Friches, délaissés urbains, dents creuses, toits, façades… les marges de manœuvre de l’agriculture urbaine et périurbaine sont immenses. Pourtant, il serait illusoire de vouloir rendre, à court terme, totalement autonomes alimentairement nos villes. A travers l’agriculture urbaine, l’enjeu est davantage de réinventer nos modèles de production agricole et de conception urbaine. De comprendre que les lieux de production ne peuvent pas être toujours plus éloignés des lieux de consommation. De réaffirmer que les villes ne peuvent pas s’étaler indéfiniment en évinçant les terres agricoles.
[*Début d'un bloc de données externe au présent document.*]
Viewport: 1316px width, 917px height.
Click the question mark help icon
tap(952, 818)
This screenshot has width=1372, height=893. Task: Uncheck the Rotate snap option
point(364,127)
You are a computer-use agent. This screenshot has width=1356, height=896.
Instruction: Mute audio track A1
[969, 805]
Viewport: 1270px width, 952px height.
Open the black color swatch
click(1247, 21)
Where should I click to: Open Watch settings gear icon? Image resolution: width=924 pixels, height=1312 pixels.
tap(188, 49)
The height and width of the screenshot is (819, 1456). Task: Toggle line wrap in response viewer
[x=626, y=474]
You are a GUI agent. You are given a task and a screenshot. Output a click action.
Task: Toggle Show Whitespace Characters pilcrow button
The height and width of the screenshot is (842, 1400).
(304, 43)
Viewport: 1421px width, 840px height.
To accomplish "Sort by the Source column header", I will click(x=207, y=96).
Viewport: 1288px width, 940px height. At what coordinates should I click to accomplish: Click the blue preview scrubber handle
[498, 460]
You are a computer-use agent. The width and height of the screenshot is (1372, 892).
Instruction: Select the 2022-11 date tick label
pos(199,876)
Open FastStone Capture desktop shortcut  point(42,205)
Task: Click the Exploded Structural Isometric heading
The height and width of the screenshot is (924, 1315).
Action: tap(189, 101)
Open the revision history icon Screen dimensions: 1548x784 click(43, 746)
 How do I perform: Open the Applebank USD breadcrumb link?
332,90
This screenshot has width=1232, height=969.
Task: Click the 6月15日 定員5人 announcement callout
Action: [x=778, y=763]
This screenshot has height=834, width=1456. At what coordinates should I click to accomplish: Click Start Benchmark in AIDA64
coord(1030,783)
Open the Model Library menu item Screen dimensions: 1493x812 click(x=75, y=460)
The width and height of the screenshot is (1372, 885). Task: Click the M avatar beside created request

C’est une nouvelle relation d’interdépendance et de proximité entre territoires urbains et territoires agricoles qu’il faut penser.
Les initiatives d’agriculture dans les espaces urbanisés redonnent de la vie et du sens aux lieux qui en manquent parfois cruellement. Elles ont une fonction sociale, environnementale, pédagogique, nourricière et quelquefois économique. Et si le but de ces initiatives était de faire émerger un système alimentaire et urbain plus résilient ?
Etude réalisé par Benjamin TAVEAU
[1] Pablo Servigne, Nourrir l’Europe en temps de crise. Vers des systèmes alimentaires résilients, Nature et progrès, 2014.
[2] Rapport agriculture urbaine et périurbaine, 15ème session du Comité de l’Agriculture (COAG) de la FAO, http://www.fao.org/ag/fr/magazine/9901sp2.htm
[3] http://www.natureparif.fr. A lire également, l’ouvrage collectif Agriculture urbaine. Vers une réconciliation ville-nature, Le Passager clandestin, 2015.
[4] Raquel Moreno-Peneranda & Michel Huneault, Agriculture urbaine et paysages ruraux : contrastes et leçons du Japon, Nouveau Projet 02, 2012.